> EXERCISE REQUIREMENTS:
1. Translate this sentence from the code review notes into Spanish: "Remove the stray index.ts entry from the .gitignore in the events Java module: open the .gitignore file in java-ecosystem/libs/events, delete the line containing "index.ts" (which is likely a copy-paste artifact), and commit the change so the ignore file only contains Java-relevant entries like .env and server.log."
2. The code review notes say that some methods in RagPipelineClient should escape their URL path segments. Name all of those methods.
3. Write the next review comment in the code review notes, following on after their final comment.

BEGIN PAGE TEXT

In `@java-ecosystem/libs/events/.gitignore`:
- Around line 38-40: Remove the stray index.ts entry from the .gitignore in the
events Java module: open the .gitignore file in java-ecosystem/libs/events,
delete the line containing "index.ts" (which is likely a copy-paste artifact),
and commit the change so the ignore file only contains Java-relevant entries
like .env and server.log.
In
`@java-ecosystem/libs/rag-engine/src/main/java/org/rostilos/codecrow/ragengine/client/RagPipelineClient.java`:
- Around line 252-269: The URL path segments are not encoded; update
deleteDeltaIndex (and similarly deltaIndexExists, shouldUseHybrid, deleteIndex)
to properly escape workspace, project, and branch/deltaBranch before building
the request—either by using OkHttp's HttpUrl.Builder.addPathSegment(...) for
each segment (recommended) or by applying URLEncoder.encode(...,
StandardCharsets.UTF_8) to each segment; ensure the final Request.Builder uses
the encoded/constructed HttpUrl so special characters (like slashes) in branch
names do not break the path.
In
`@java-ecosystem/libs/rag-engine/src/main/java/org/rostilos/codecrow/ragengine/service/RagOperationsServiceImpl.java`:
- Around line 589-594: The log construction in RagOperationsServiceImpl (inside
the code that calls eventConsumer.accept with Map.of and formats "Updating RAG
index from %s to %s") uses indexedCommit.substring(0, 7) and
currentCommit.substring(0, 7) which can throw StringIndexOutOfBoundsException
for short commit hashes; update the formatting to safely take the first up to 7
characters (e.g., compute a safe prefix using Math.min(commit.length(), 7) or a
helper like safePrefix(commit, 7)) for both indexedCommit and currentCommit
before calling eventConsumer.accept so the message never attempts to substring
past the string length.

END PAGE TEXT
BEGIN DATA LINES

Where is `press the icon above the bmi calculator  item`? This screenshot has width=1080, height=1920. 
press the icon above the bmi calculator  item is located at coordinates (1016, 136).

END DATA LINES

> ANSWERS GIVEN:
1. Elimina la entrada sobrante index.ts del .gitignore en el módulo Java de events: abre el archivo .gitignore en java-ecosystem/libs/events, borra la línea que contiene "index.ts" (que probablemente es un residuo de copiar y pegar) y haz commit del cambio para que el archivo de exclusiones solo contenga entradas relevantes para Java, como .env y server.log.

2. deleteDeltaIndex, deltaIndexExists, shouldUseHybrid, deleteIndex

3.
In
`@java-ecosystem/libs/vcs-client/src/main/java/org/rostilos/codecrow/vcsclient/github/GitHubClient.java`:
- Around line 487-507: The code prepends workspaceId to repoIdOrSlug even when
repoIdOrSlug is already a full "owner/repo", causing malformed paths; update the
branch-resolution logic in listBranches (and mirror the same change in
getBranchDiff) so that after the numeric-ID check you: 1) detect if repoIdOrSlug
already contains a '/' (or starts with '/') and use it as repoFullName (trim any
leading slash), 2) otherwise build repoFullName as workspaceId + "/" +
repoIdOrSlug; keep the numeric-ID branch that resolves full_name unchanged but
ensure trimming/validation so repoFullName is always a proper owner/repo string
before calling the GitHub branches API.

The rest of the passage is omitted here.